The ability of statins to protect low density lipoprotein from oxidation in hypercholesterolemic patients.

OBJECTIVE: It is unclear at the present time whether hydroxy-methylglutaryl coenzyme A reductase inhibitors (HMG-CoA reductase inhibitors; statins) exert a protective effect on low-density lipoproteins (LDL) oxidation in vivo. In addition, it is speculated that pharmacological differences between statins may account for differences in their antioxidative capacities. This is of clinical relevance, because there is strong evidence that oxidized LDL initiates the atherosclerosis process.
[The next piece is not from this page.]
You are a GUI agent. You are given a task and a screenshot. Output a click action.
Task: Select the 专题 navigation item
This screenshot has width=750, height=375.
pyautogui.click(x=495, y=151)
MATERIAL AND METHODS: In a controlled, randomized, double-blind study we compared the effects of three different statins (simvastatin, pravastatin and atorvastatin) on the ability to protect LDL from oxidation in 70 hypercholesterolemic but otherwise healthy subjects. Statins were administered in doses which were nearly equi-effective in lowering LDL-cholesterol. Changes in LDL oxidation were measured using diene conjugation (DIENES) and thiobarbituric acid reactive substances (TBARS) at entry and three months after beginning therapy with the statins.

RESULTS: Levels of DIENES, usually generated during the early phases of lipid peroxidation, were significantly reduced by 10.2 +/- 5.5% (mean +/- SEM; p < 0.03), 6.0 +/- 2.0% (p < 0.005) versus baseline in the case of pravastatin and atorvastatin but simvastatin had no significant effect with a mean reduction of 5.5 +/- 6.4% (p > 0.23). Levels of TBARS, reflecting late phases of LDL oxidation, showed no significant changes against baseline (p > 0.34). Pooled data (n = 70) indicated that statins reduce DIENES levels by approximately 9% versus baseline (p < 0.005) but had no significant effect on TBARS levels (p > 0.29) after three months of therapy.

CONCLUSION: This study showed that atorvastatin and pravastatin were capable of protecting LDL from oxidation in vivo in the early treatment phase. Pooled data levels of DIENES were significantly affected by statin therapy over a period of 3 months. No protective effect appeared to be present in the late phases of oxidation evaluated using measurement of TBARS but it should be noted that the clinical impact of such observations are currently discussed controversially in the literature.